• **Document extract**
There are other common characteristics which translate into other common goals as well: by placing their enemies in hell, both the Jesuits and Salesian added a polemic, propagandistic layer to their educational plays, showing the eternal punishment that awaits those who in the counter-reformation era followed Martin Luther, or in 1950s Italy aligned themselves with the godless communists. As for themselves, both the Jesuits and the Salesians theatrically show their founders Ignatius Loyola, Francis Xavier, Don Bosco and Maria Mazzarello as part of the celestial realm, and thus able to support the members of their community in their quest for heaven. In other words, the scenes set in heaven create not only angelic visions, but also promote the congregations themselves—they now have their own saints in paradise—as well as a sense of belonging for the spectators, who find themselves well represented among the characters onstage.

• **Stored rows**

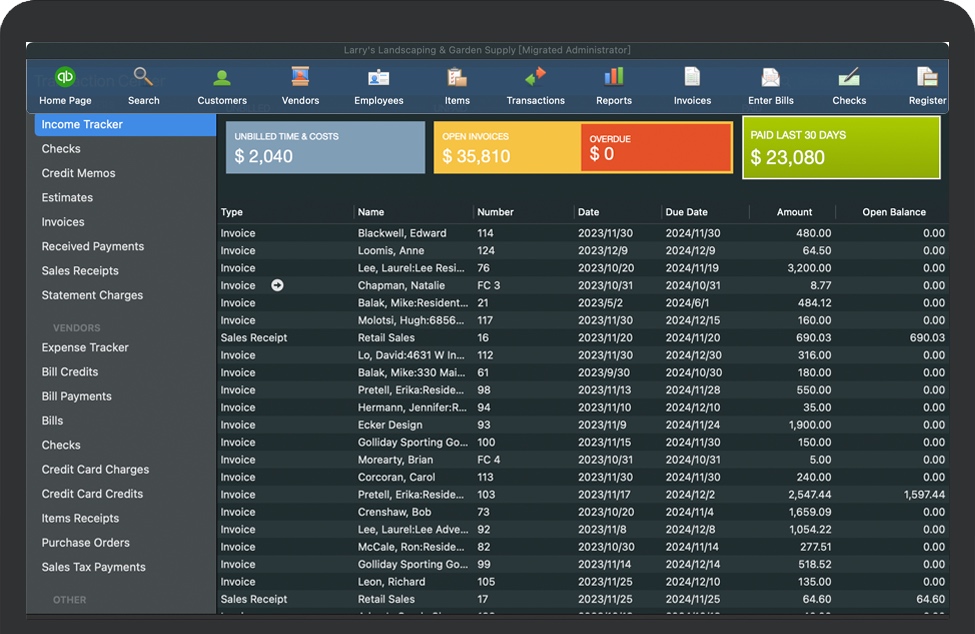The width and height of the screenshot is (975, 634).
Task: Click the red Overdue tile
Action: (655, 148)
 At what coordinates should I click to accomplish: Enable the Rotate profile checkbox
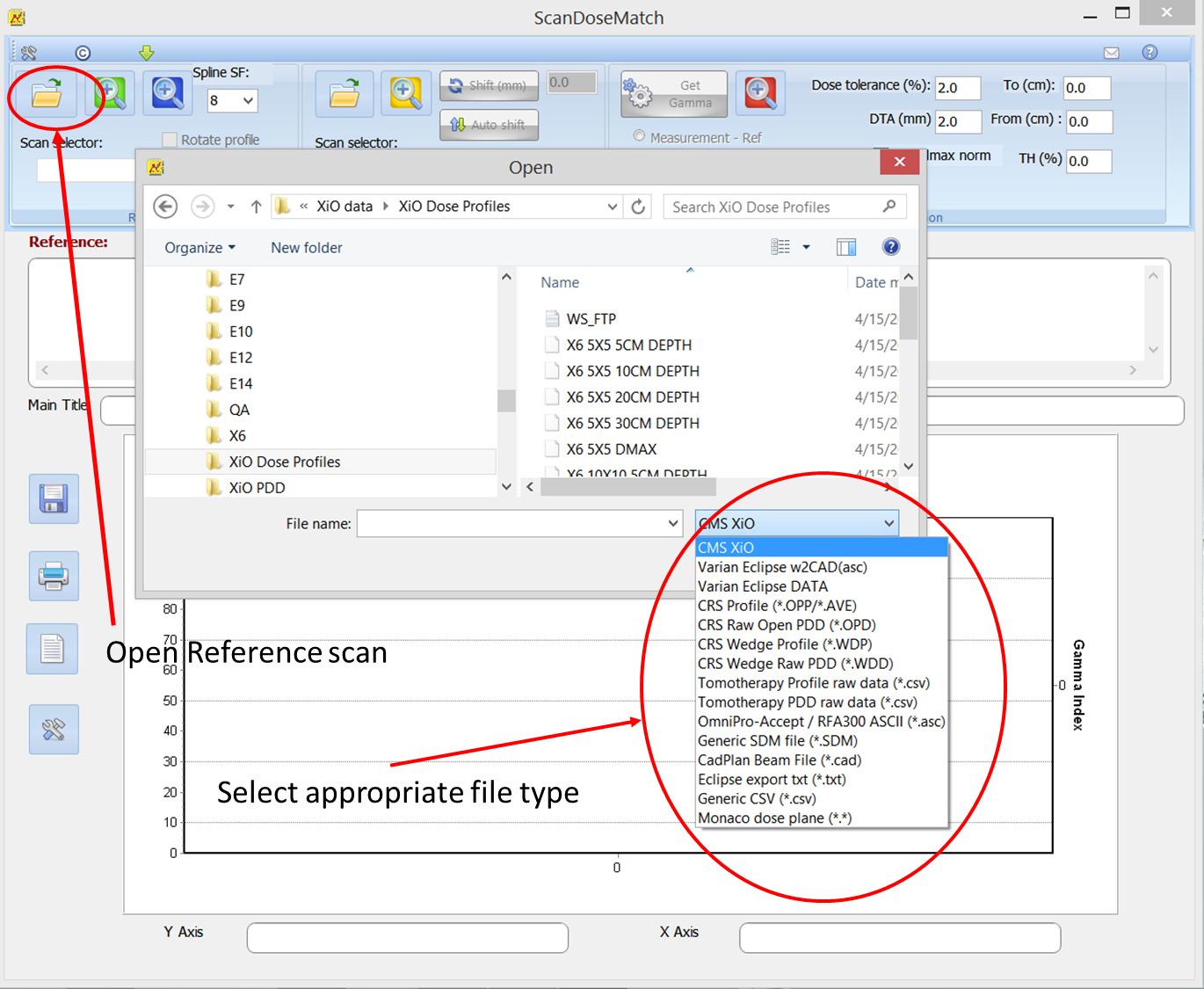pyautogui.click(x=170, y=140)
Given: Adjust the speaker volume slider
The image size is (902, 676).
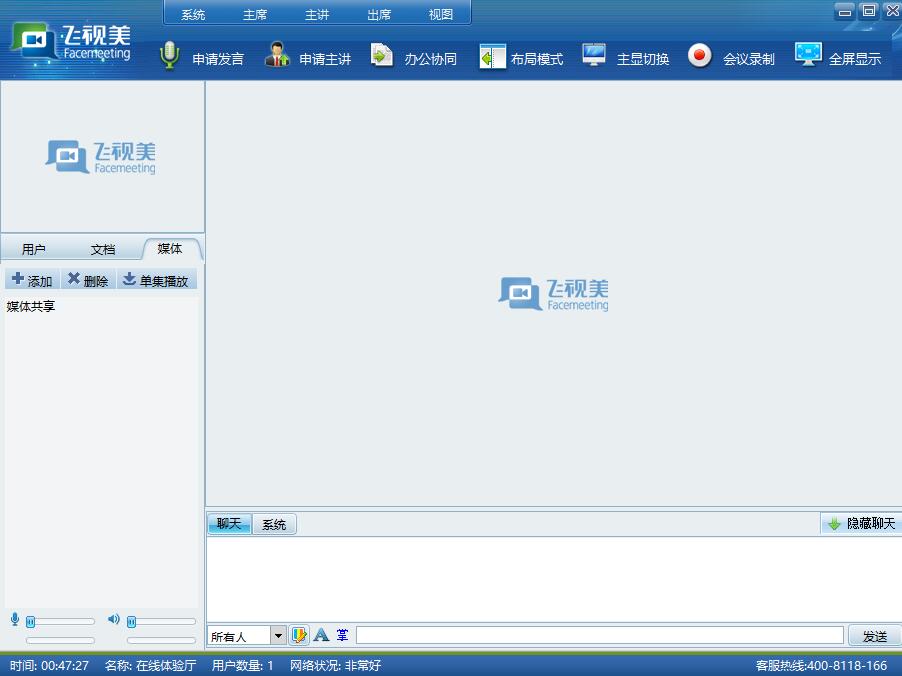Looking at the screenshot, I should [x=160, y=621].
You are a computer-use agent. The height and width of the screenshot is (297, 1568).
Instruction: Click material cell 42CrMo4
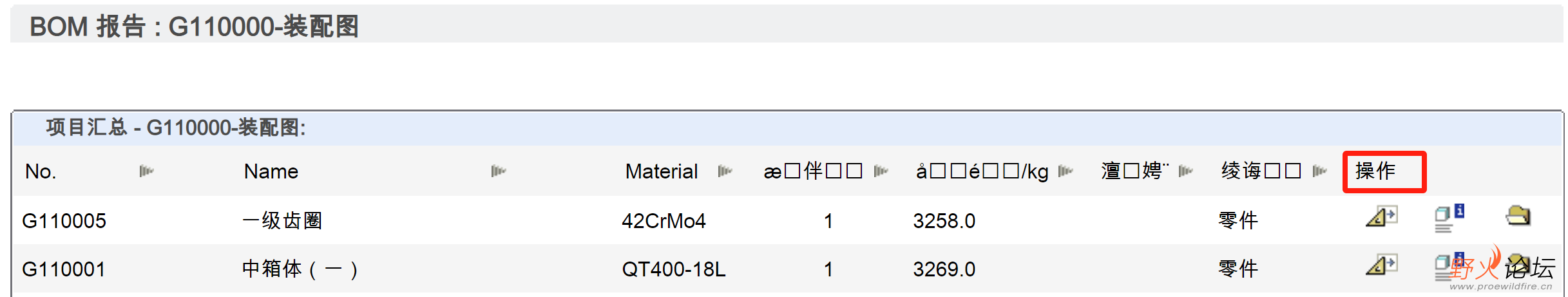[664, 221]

• **What you will do**
A – Reproduce the passage on Jesuit and Salesian religious theater in full, word for word.
B – Quote the entire listing verbatim, omitting the pictures.
The listing is unrelated to the passage on Jesuit and Salesian religious theater.

• **Responses for each task**
A –
There are other common characteristics which translate into other common goals as well: by placing their enemies in hell, both the Jesuits and Salesian added a polemic, propagandistic layer to their educational plays, showing the eternal punishment that awaits those who in the counter-reformation era followed Martin Luther, or in 1950s Italy aligned themselves with the godless communists. As for themselves, both the Jesuits and the Salesians theatrically show their founders Ignatius Loyola, Francis Xavier, Don Bosco and Maria Mazzarello as part of the celestial realm, and thus able to support the members of their community in their quest for heaven. In other words, the scenes set in heaven create not only angelic visions, but also promote the congregations themselves—they now have their own saints in paradise—as well as a sense of belonging for the spectators, who find themselves well represented among the characters onstage.

B –
The width and height of the screenshot is (975, 634).
Task: Click the red Overdue tile
Action: (655, 148)
 At what coordinates should I click to accomplish: Enable the Rotate profile checkbox
pyautogui.click(x=170, y=140)
Given: Adjust the speaker volume slider
The image size is (902, 676).
Looking at the screenshot, I should [x=160, y=621].
You are a computer-use agent. The height and width of the screenshot is (297, 1568).
Instruction: Click material cell 42CrMo4
[664, 221]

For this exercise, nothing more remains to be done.